Set down word for word each line from the one containing "Where should I" through the end of the records, both included. Do not copy any pictures.

(Records from a data collection)
--- START ---

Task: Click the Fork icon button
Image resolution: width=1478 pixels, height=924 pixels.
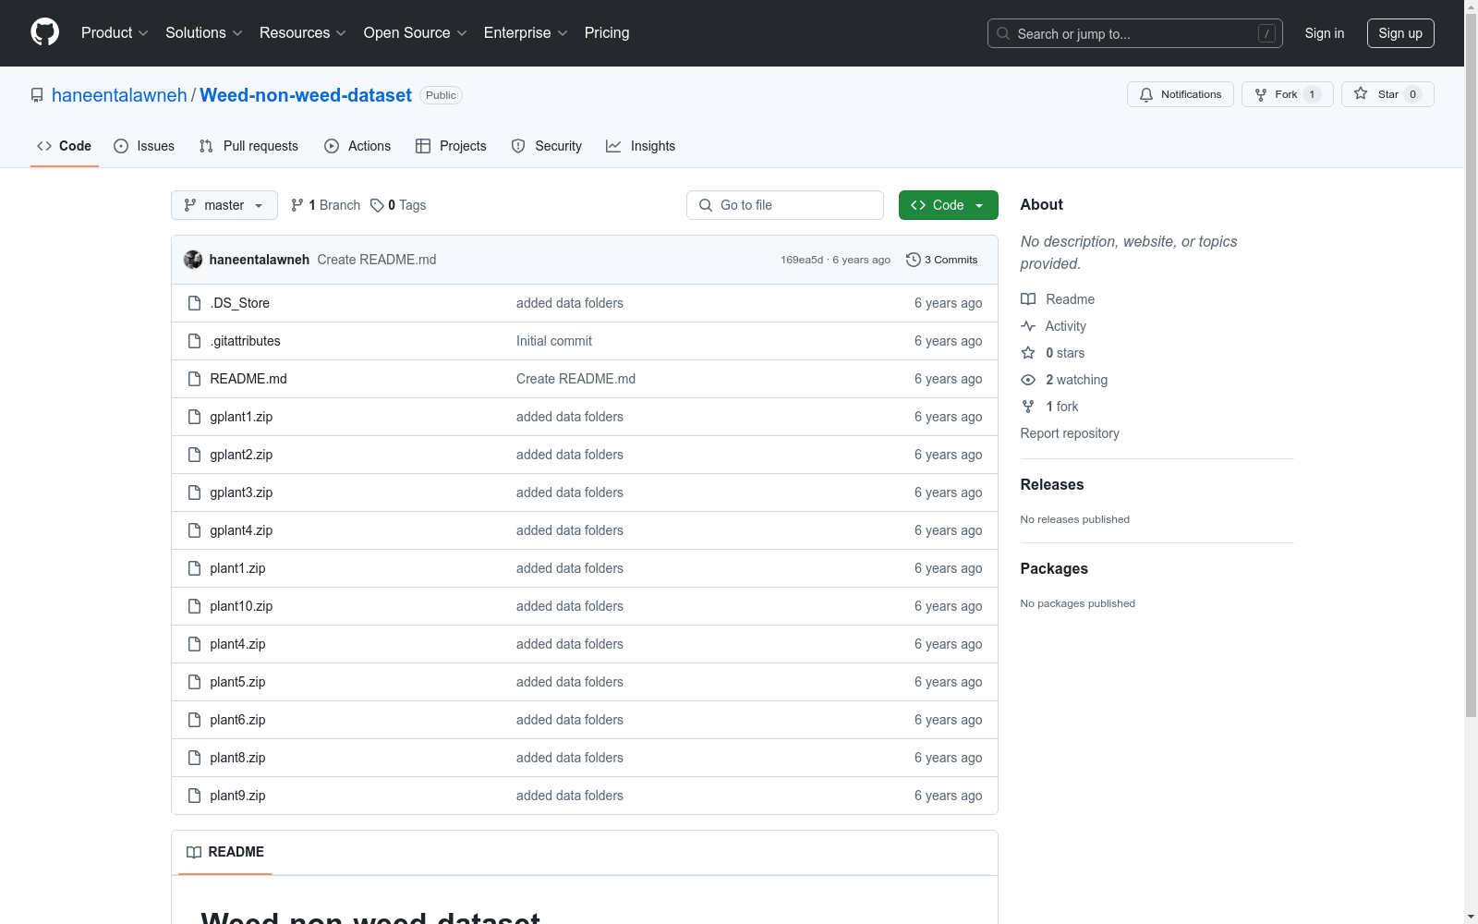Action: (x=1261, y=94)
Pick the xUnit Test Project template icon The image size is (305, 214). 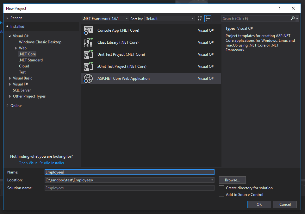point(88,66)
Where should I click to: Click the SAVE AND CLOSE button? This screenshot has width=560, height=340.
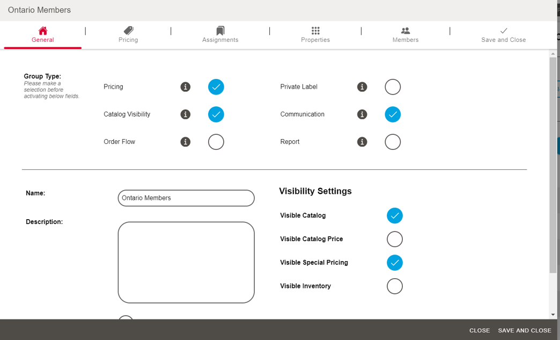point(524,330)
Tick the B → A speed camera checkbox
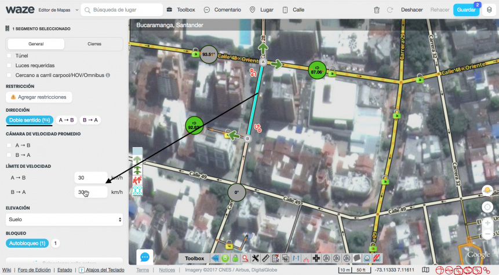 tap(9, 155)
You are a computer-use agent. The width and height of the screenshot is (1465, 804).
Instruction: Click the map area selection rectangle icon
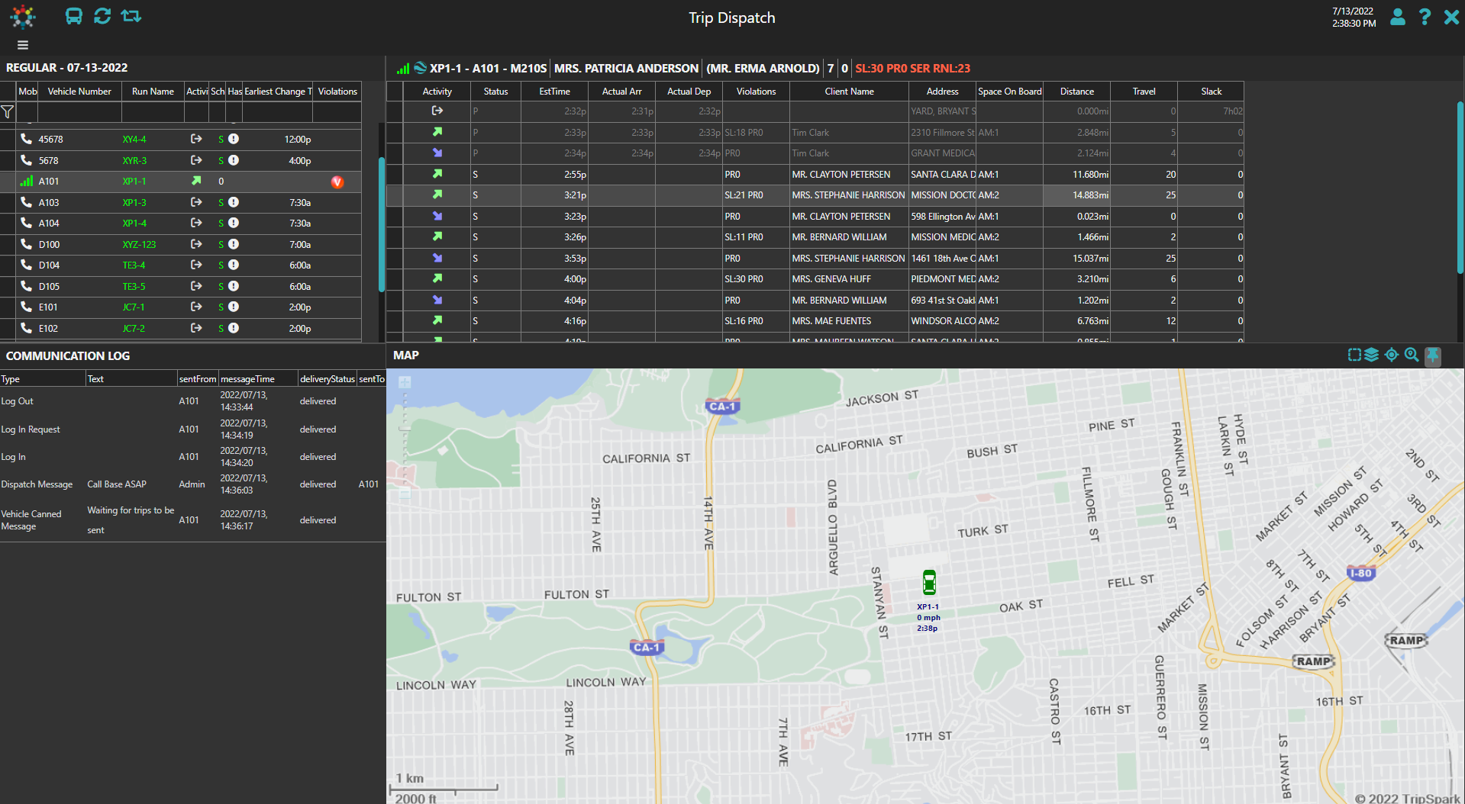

--- END ---

> _Reply_:
Where should I click to: Click the SAVE AND CLOSE button? This screenshot has width=560, height=340.
point(524,330)
Tick the B → A speed camera checkbox
 tap(9, 155)
You are a computer-use agent. The width and height of the screenshot is (1465, 804).
Instruction: Click the map area selection rectangle icon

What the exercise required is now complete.